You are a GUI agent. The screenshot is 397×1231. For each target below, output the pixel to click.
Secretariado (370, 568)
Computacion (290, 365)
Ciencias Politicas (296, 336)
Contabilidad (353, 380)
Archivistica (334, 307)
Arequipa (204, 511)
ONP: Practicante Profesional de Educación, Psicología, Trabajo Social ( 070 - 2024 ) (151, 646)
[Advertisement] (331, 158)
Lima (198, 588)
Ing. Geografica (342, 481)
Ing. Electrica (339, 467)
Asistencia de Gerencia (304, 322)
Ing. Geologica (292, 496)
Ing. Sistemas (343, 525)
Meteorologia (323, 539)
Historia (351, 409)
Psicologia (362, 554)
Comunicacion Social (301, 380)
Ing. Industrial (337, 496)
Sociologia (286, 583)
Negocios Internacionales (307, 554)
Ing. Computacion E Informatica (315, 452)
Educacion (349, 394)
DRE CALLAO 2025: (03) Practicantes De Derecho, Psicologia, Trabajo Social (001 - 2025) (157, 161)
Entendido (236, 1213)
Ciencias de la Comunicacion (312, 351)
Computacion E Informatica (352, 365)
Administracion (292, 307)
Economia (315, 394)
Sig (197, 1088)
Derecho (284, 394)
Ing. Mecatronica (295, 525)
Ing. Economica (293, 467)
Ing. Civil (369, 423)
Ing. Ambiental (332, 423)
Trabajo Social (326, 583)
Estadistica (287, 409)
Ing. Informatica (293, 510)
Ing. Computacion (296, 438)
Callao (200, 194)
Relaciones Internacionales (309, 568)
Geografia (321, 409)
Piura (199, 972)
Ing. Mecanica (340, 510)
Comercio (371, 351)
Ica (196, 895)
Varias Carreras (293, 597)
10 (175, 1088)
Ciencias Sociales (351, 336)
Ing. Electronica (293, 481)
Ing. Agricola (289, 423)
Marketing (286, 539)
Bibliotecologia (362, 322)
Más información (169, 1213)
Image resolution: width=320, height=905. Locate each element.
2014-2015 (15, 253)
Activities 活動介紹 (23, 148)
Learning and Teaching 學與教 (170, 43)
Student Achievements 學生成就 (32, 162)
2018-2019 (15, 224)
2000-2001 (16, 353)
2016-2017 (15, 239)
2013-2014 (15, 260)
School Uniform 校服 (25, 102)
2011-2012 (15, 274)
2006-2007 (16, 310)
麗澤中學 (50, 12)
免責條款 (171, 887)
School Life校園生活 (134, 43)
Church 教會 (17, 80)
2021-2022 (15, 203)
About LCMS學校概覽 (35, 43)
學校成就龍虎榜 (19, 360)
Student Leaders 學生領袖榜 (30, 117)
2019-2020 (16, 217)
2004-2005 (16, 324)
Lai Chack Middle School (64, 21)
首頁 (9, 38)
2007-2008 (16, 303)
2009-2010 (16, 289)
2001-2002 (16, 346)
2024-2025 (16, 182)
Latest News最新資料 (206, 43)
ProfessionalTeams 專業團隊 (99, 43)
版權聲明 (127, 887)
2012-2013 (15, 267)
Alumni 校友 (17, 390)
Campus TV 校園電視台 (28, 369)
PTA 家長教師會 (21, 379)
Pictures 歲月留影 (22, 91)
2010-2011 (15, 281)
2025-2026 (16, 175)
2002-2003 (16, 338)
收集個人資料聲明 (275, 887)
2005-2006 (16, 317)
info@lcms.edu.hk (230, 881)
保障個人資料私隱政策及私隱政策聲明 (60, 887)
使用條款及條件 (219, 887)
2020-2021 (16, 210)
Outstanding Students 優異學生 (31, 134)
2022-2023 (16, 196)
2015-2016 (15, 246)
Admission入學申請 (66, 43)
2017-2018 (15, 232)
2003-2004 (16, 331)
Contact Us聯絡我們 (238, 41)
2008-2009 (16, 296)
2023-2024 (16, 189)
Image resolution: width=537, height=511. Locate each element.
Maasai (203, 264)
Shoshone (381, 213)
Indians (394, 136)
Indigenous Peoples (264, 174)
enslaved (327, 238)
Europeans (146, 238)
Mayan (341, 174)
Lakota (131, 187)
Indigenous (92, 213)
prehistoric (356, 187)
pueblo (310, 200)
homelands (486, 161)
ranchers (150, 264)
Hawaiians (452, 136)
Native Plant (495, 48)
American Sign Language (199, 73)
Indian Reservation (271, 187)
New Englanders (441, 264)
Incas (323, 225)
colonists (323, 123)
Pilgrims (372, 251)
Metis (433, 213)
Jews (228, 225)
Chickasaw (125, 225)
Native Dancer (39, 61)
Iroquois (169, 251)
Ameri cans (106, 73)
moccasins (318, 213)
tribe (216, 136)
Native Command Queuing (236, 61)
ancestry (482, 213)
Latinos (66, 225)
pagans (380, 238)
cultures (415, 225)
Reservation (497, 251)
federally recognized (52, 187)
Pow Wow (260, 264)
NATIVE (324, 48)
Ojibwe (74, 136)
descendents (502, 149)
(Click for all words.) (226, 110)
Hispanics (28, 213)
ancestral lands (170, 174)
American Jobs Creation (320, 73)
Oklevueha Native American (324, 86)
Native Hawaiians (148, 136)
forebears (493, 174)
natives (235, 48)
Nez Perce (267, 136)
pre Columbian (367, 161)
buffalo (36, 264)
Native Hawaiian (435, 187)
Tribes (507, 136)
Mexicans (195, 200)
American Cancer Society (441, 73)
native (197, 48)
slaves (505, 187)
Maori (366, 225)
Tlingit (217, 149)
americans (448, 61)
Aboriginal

[Set problem]:
Lay out the lines of the data from the line containing "forebears (493, 174)" through the final line as a JSON list of strings, one string per line, with blank lines omitted.

[Result below]:
[
  "forebears (493, 174)",
  "natives (235, 48)",
  "Nez Perce (267, 136)",
  "pre Columbian (367, 161)",
  "buffalo (36, 264)",
  "Native Hawaiian (435, 187)",
  "Tribes (507, 136)",
  "Mexicans (195, 200)",
  "American Cancer Society (441, 73)",
  "native (197, 48)",
  "slaves (505, 187)",
  "Maori (366, 225)",
  "Tlingit (217, 149)",
  "americans (448, 61)",
  "Aboriginal"
]